### Passage
32. Time Sandwich (Season 5, Episode 33)
“Time Sandwich” is one of my most-quoted episodes, and it’s a quote that isn’t even finished. In “Time Sandwich,” the ever-jerky Magic Man (Kenny again, who, it’s worth noting, is also the voice of SpongeBob) steals a perfect sandwich Jake has made himself and traps it in a giant time-slowing bubble. Different characters attempt to retrieve the sandwich from the time-dilating space, but BMO delivers a line that’s become a part of my weekly (if not daily) lexicon. BMO has Finn and Jake build a skate ramp that it then uses to leap into the time-altering bubble, and as it flies through the air, BMO shouts, “This is siiiiiiii…” Of course, it’s not just that one moment that lands the episode, which is very funny throughout, on the list, but it plays a significant role.
31. Root Beer Guy (Season 5, Episode 43)
Some of the best episodes of Adventure Time relegate Finn and Jake to side or even background characters, and “Root Beer Guy” goes one step further and casts them as potential villains. The episode centers on the eponymous Root Beer Guy (Jack Pendarvis), who feels stuck in his soulless telemarketing job and can’t offer his wife the romance she craves but is passionate about writing his crime fiction novel. When he sees Finn and Jake kidnap Princess Bubblegum, he begins to investigate. From there, the episode becomes a procedural mystery as he connects clues and solves the crime by the end.
30. Marcy & Hunson (Season 10, Episode 7)
I’m predisposed to like any episode with Marceline “Marcy” the Vampire Queen (Olivia Olson). But episodes with her dad Hunson Abadeer (Martin Olson, Olivia’s real-life dad), are some of my favorites the show has to offer. “Marcy & Hunson” concludes the arc of their relationship as we see Hunson seriously embarrass Marcy at a concert of hers, but also see her accept that, in his way, he’s just doing his best as a dad. It’s also got an adorable (and embarrassing for Marcy) moment when Hunson says, “I am proud of my punk daughter!”
29. Memory of a Memory (Season 3, Episode 3)

### Task goal
In the episode rankings, what job does Root Beer Guy feel stuck in?

### Extracted records

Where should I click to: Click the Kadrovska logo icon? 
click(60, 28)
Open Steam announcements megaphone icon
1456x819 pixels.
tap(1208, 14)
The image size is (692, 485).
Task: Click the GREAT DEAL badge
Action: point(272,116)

### Exercise result
A soulless telemarketing job.